Tom on his fearlessness and how blink-182 had to lie to book gigs in their early days…
CLIP EMBED:

Mark Hoppus:I was thinking about stuff to ask you, and I was thinking about your personality and just how fearless you are and how you’re unafraid of failure. And you’ll put yourself out there. And the story that came to my mind was back in the early 2000s, MTV was doing this thing where they would have band members go interview actors as part of their junkets and things like that. And so I got to interview Mike Myers and Beyonce and Seth Green and Vern from Goldfinger, Austin Powers, Goldfinger, and you got sent to interview Mel Gibson about his movie, Signs, right?
Tom DeLonge: Yeah, I did. Yeah. Yeah.
Mark Hoppus: And he was late. And so it was at a bar. And so you started drinking beforehand. You were texting me like, “Dude’s late. I’m drinking, I’m having another glass of wine,” whatever. And you ended up getting over served on your beverages. And so when Mel Gibson finally showed up, your first question to him is, “All right, Mel, why are you so late to this interview?” Which I thought was just the ballsiest, raddest thing to say to Mel Gibson to start off an interview. Why are you like that?
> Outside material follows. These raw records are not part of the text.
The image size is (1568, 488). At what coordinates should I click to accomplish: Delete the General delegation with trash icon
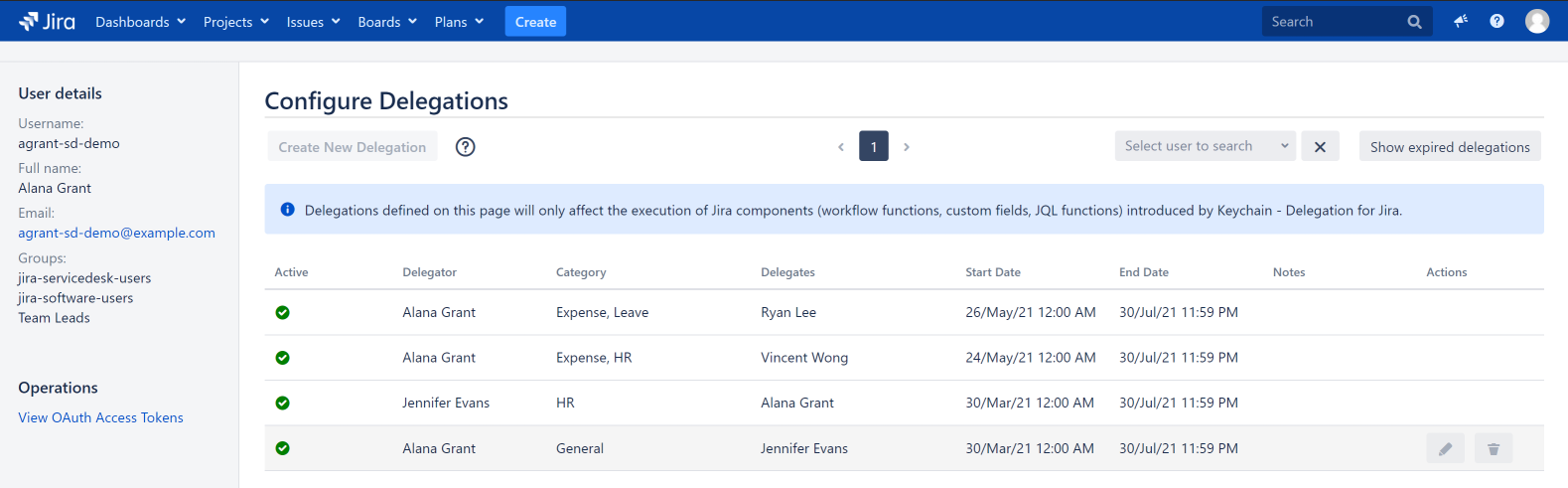[x=1493, y=449]
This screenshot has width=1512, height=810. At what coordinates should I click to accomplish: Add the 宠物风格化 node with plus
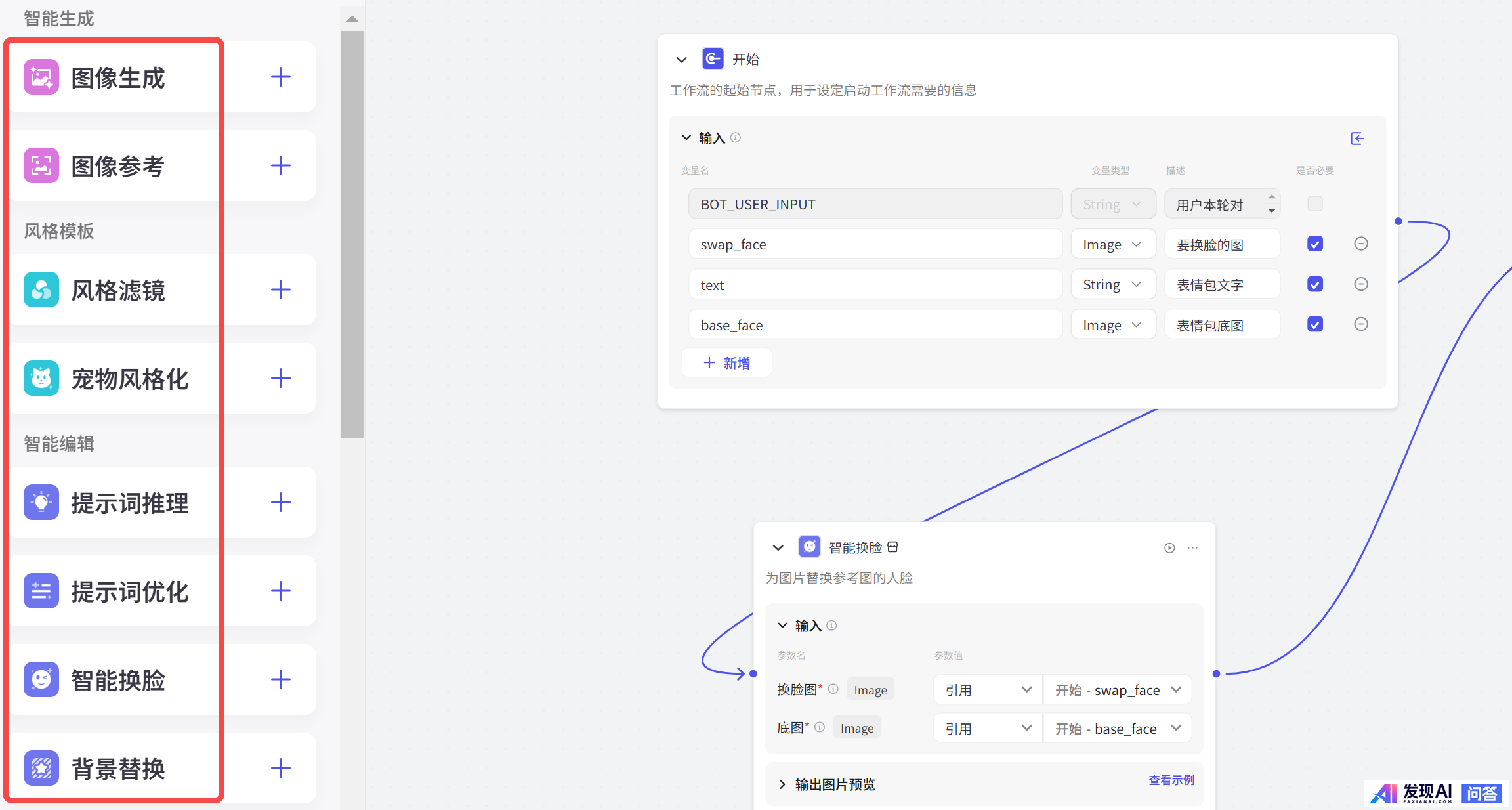(x=280, y=378)
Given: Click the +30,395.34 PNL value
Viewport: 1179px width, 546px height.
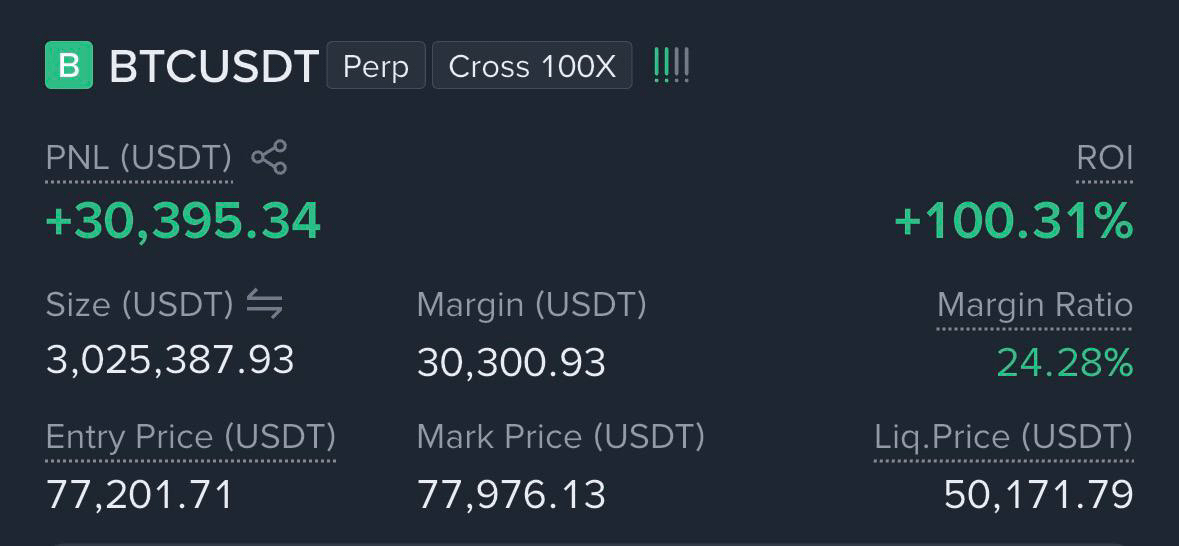Looking at the screenshot, I should click(183, 222).
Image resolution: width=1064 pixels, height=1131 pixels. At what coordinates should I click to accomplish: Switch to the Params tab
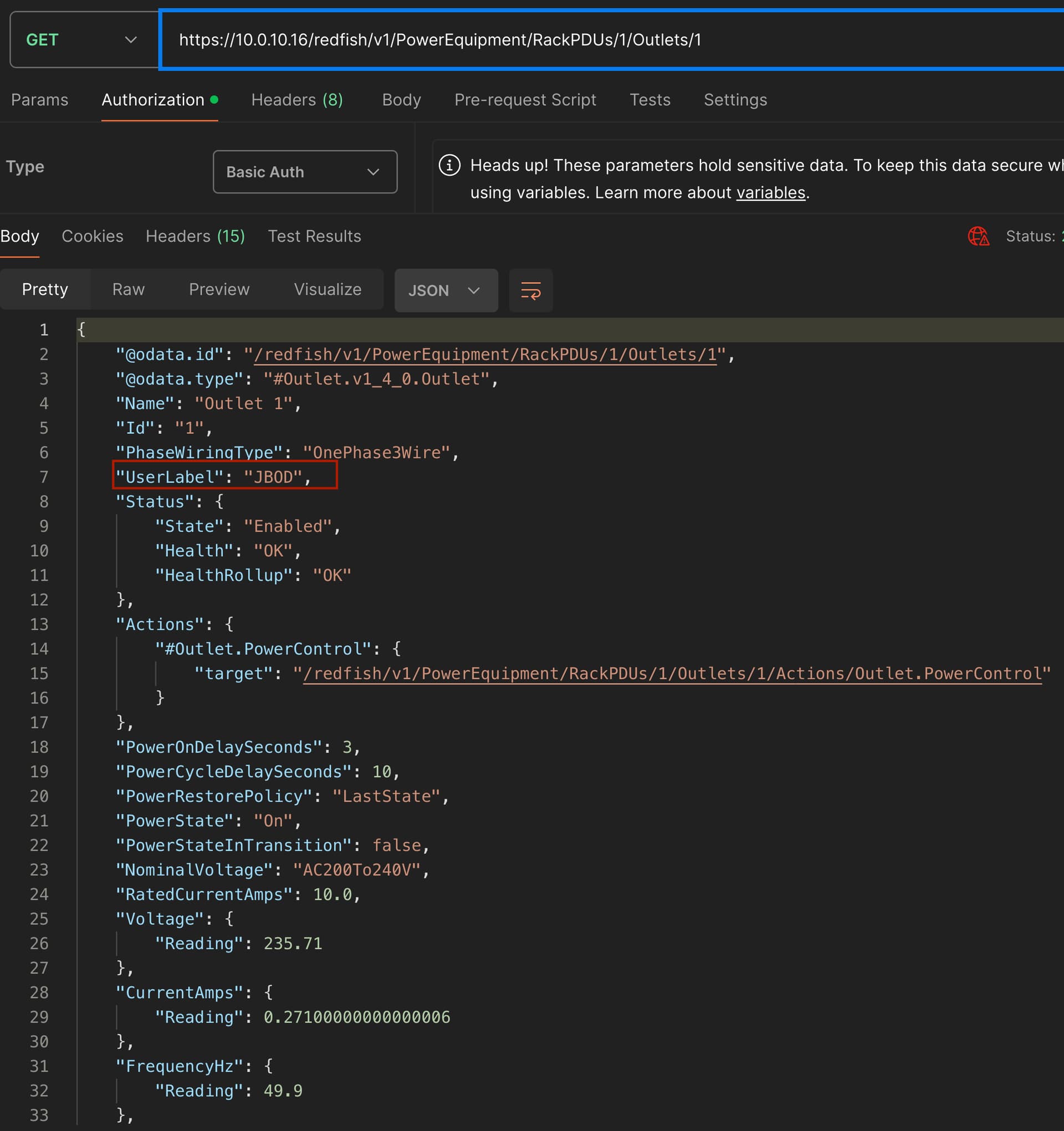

Tom DeLonge: Yeah. One of my other questions was, “Why are you so handsome?” Because my mom was all into him. And I think we started one of our clothing, Macbeth or something too. So I wrote it on the shirt because we didn’t actually… I was trying to get Sharpie.
Mark Hoppus: Oh right, yeah.
Tom DeLonge: The whole thing from his point of view must have been absolutely insane. But yeah, I appreciate, by the way, you saying that I’m fearless. I don’t know why. Sometimes I feel that I’m naive. That fearlessness, by the way, has gotten me into some things that have been… Especially the UFO thing, that’s gotten me some scary situations that were just a big deal. So sometimes I kind of go, “Whoa, I really need to check myself as far as whatever. But it’s funny. I always look at Blink as this combination of just so much like luck that was sprinkled on us in a way that where anything is possible because we were just in the garage. I didn’t think we’re going to be getting on a palette or something. So what I feel like we did, I was like, “Well, anything can happen. You just got to really work hard and you got to see yourself doing it.” Maybe you’ll fail sometimes, but hopefully you’ll be right more times.
Tom DeLonge: I just lost the fear of trying things and so I kept going. And then things kept kind of working, not on the schedule you want or not in the way you want, but it just did. I had to be clever to a degree too, because I remember early on talking to government people, I didn’t have any government people. So I talked to one guy and I was like… I set up two meetings basically. And I went to one and I was like, “I got a meeting with the other guy.” And I go to the other guy and I’m like, “You know who I’m meeting with over there.” But it totally worked. I it was funny. It worked just enough to get to the next step.
Mark Hoppus: Which is kind of how Blink got started, because we were playing in garages and maybe a couple of backyard parties here and there, but you were calling up schools and saying we were a band with a motivational edge to us and we wanted to go and play high schools, and we would show up and play until they kicked us out. But really, to your credit, you were the one that was calling up clubs and getting us on bills.
Tom DeLonge: God, I know. The audacity. I remember calling those high schools. Yeah. It was like anti-drug, alcohol message or something. Whatever it took, that’s kind of how… You know what’s fun about being young though, is you’re not aware of the ramifications of what you do. You can really get away with anything if you don’t really know what’s going to happen to you for it. And I’m always trying new things for that reason. Blink was very much like that. Yeah. Remember we played, one of our very first shows ever, they gave us a bunch of tickets to sell and we sold none because no one we knew was old enough. And that was the only money we’d make. So we show up-
Mark Hoppus: The Spirit Club, right?
Tom DeLonge: Yeah. Here’s all 50 tickets back. We don’t know anybody that can come. And he had us play. And if you remember, no one was in the bar except for the dude sweeping that was the bartender. But he walked up at the end and he’s like, ‘Don’t break up, there’s something here. I don’t know what it is, but I hear something.’ It was a cool little thing, I hung onto that for a few years. I was like, that dude likes us.